Some of that formative rethinking is reflected in the piece included here, which Harvey begins with the question
“How and why would we bring about a revolution in geographic thought?” In answering this rhetorical query over
the next 13 pages of the recently inaugurated (1969) radical geographic journal Antipode, Harvey takes up three
key, intertwined issues. First he critiques a prevalent argument offered by Kuhn (1962) regarding the ways in
which the nature of knowledge production goes through periodic reformulations (or revolutions, as Kuhn argued)

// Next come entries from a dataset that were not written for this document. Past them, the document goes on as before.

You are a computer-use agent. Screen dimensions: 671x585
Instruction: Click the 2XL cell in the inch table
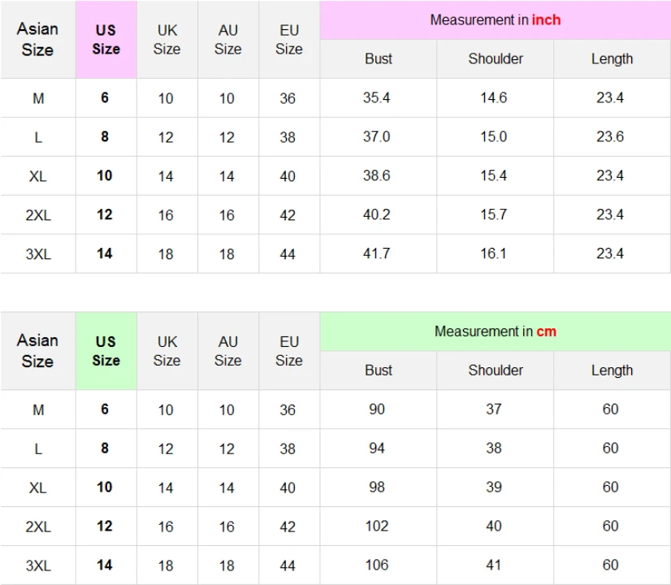[x=38, y=215]
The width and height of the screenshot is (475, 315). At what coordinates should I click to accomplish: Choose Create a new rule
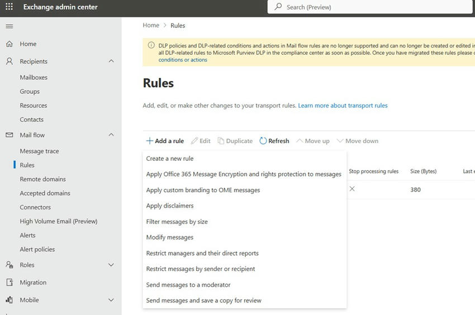(x=170, y=159)
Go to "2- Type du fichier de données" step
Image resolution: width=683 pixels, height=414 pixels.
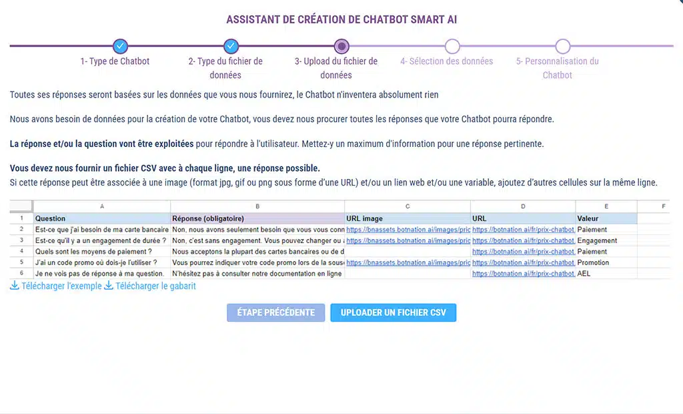(225, 68)
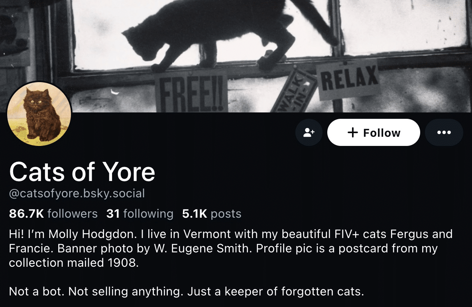
Task: View the 86.7K followers list
Action: 53,214
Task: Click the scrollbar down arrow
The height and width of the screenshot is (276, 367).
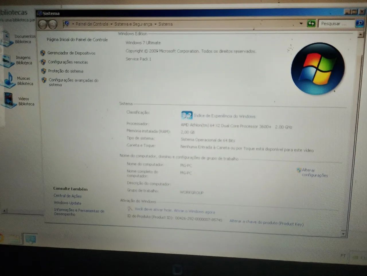Action: [x=343, y=234]
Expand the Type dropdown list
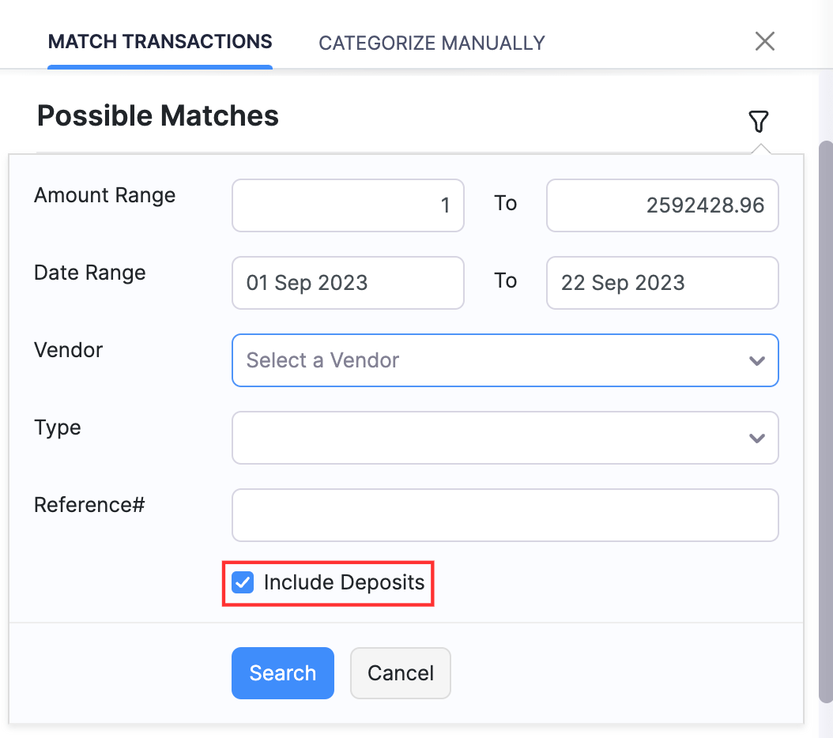The width and height of the screenshot is (833, 738). pos(505,438)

within and across disciplines. Second he offers an assessment that places changes within geography over the
previous decade (the period of the so-called “quantitative revolution”) within this framework, and concludes that
that “revolution” had now run its course, and was itself ripe for overthrow. And finally, Harvey presents both a critique
of the ways in which positivism had become irrelevant within geography specifically, and in the academy more
generally, as well as pointing a way forward that would allow such a positivist orientation to be both recuperated
and made pertinent. In sum, then, this piece articulates the incipient concerns of the “normative” turn, formulates
a cogent critique of the then-current state of geographic scholarship from this normative perspective, and describes
(by means of both argument and an abbreviated case study) what Harvey is then groping toward as a more
engaged, productive and progressive form of such scholarship.